None of the above shows definitely that gradient hacking is impossible. That being said, I find myself tentatively convinced that gradient hacking is really hard, and might be of limited power.

What sort of research can be done to check whether that's true?

  • (Invent more schemes for gradient hacking) The more variants we consider, the more robust our conclusions
  • (Extract shapes in the loss landscape corresponding to the schemes) I have tried unsuccessfully to think about what the loss landscape looks like in the presence of gradient hacking. But that was for exact or approximate gradient control, and I expect that gradient protection notably would be more interesting (because there are many directions which change at the same rate) 
  • (Formalize gradient hacking for neural nets) If we had an ability to write what a gradient hacker does or must do (assuming it is a neural net), then we could maybe prove guarantees about gradient hacking.
  •  (Train hardcoded toy gradient hackers) Using one of the scheme above or something else, train a neural net to take as an additional input the gradient wanted (or the zone to protect) and give an output with the wanted gradient (the example and loss would be fixed).
  • (Think about impact of stochasticity) My guess is that this forces gradient hacking to push all examples/data point in vaguely the same direction, otherwise the average might be off. But maybe there's more subtleties hidden here.
  • (Study the modularity of neural nets) Especially for protection hacking, which would look quite different if every important property was completely distributed in the network.

7

6 comments, sorted by Highlighting new comments since Today at 11:09 PM
New Comment

Great, now GPT-4 and beyond have an instruction manual in their training data! :D

...haha kidding not kidding...

I guess the risk is pretty minimal, since probably any given AI will be either dumb enough to not understand this post or smart enough to not need to read it.

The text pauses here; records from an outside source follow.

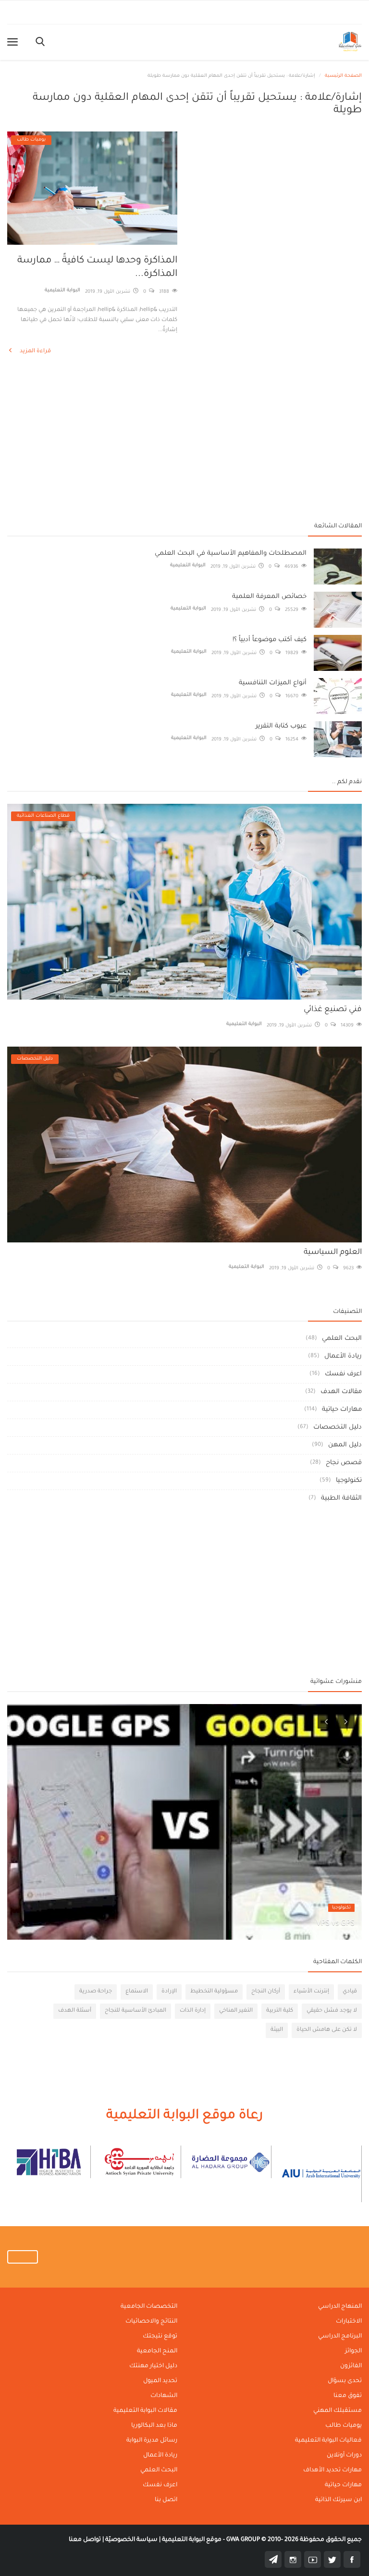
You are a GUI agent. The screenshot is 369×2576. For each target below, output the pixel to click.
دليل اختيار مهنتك (153, 2366)
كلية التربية (279, 2011)
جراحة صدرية (95, 1992)
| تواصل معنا (86, 2540)
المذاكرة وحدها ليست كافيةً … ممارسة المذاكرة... (97, 268)
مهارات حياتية (342, 1409)
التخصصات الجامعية (149, 2306)
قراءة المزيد (34, 351)
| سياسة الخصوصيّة (132, 2540)
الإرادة (169, 1992)
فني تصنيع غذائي (333, 1009)
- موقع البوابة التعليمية (192, 2540)
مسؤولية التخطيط (214, 1992)
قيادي (350, 1992)
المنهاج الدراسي (340, 2306)
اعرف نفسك (343, 1374)
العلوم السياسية (333, 1252)
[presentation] (326, 1720)
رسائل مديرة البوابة (151, 2440)
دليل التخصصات (337, 1427)
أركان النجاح (265, 1992)
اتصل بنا (166, 2500)
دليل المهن (345, 1445)
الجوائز (353, 2351)
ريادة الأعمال (343, 1356)
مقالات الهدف (341, 1391)
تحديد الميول (160, 2381)
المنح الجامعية (157, 2351)
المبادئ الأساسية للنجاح (135, 2011)
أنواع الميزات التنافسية (273, 683)
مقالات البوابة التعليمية (145, 2411)
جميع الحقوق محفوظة (294, 2540)
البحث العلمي (342, 1338)
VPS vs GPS (335, 1924)
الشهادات (163, 2396)
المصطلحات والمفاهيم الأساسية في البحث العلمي (231, 553)
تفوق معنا (347, 2396)
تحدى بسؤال (345, 2381)
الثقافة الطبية (341, 1498)
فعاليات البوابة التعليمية (328, 2440)
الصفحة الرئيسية (343, 76)
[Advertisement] (184, 441)
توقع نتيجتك (160, 2336)
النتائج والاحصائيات (151, 2321)
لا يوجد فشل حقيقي (332, 2011)
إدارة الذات (193, 2011)
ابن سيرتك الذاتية (338, 2500)
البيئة (277, 2030)
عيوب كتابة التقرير (281, 726)
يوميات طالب (343, 2425)
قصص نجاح (344, 1463)
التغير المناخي (236, 2011)
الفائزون (351, 2366)
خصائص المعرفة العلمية (269, 596)
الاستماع (136, 1992)
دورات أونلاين (344, 2455)
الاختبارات (349, 2321)
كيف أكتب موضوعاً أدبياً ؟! (270, 640)
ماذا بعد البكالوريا (154, 2425)
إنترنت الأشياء (311, 1992)
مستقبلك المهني (337, 2411)
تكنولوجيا (349, 1480)
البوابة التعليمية (62, 290)
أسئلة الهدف (74, 2011)
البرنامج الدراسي (340, 2336)
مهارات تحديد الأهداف (332, 2470)
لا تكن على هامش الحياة (326, 2030)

A "simple" solution I just thought about:just convince people training AGIs to not scrap the AF or Alignment literature.

Simpler: Ask the LW team to make various posts (this one, any others that seem iffy) non-scrapable, or not-easily-scrapable. I think there's a button they can press for that.

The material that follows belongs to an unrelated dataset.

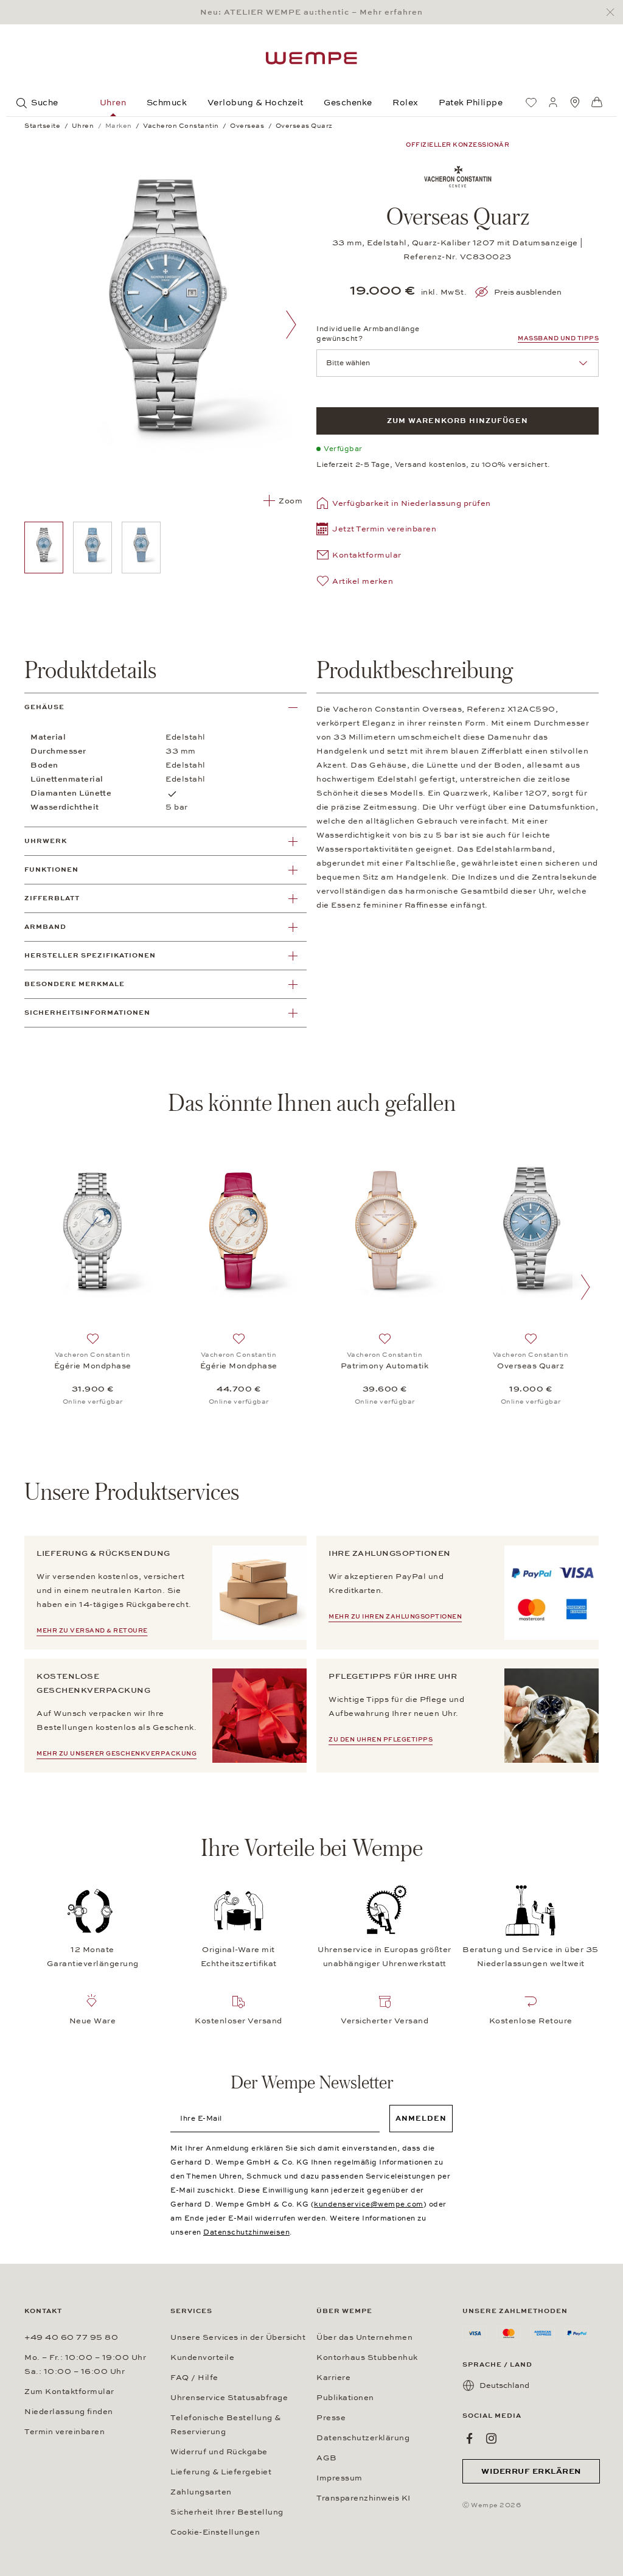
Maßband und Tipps (558, 338)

I plan to think about that (and infohazards in general) in my next period of research, starting tomorrow. ;)

My initial take is that this post is fine because every scheme proposed is really hard and I'm pointing the difficulty.

Two clear risks though:

  • An AGI using that thinking to make these approaches work
  • The AGI not making mistakes in gradient hacking because it knows to not use these strategies (which assumes a better one exists)

(Note that I also don't expect GPT-N to be deceptive, though it might serve to bootstrap a potentially deceptive model)

I am keenly interested in your next project and will be happy to chat with you if you think that would be helpful. If not, I look forward to seeing the results!

Sure. I started studying Bostrom's paper today; I'll send you a message for a call when I read and thought enough to have something interesting to share and debate.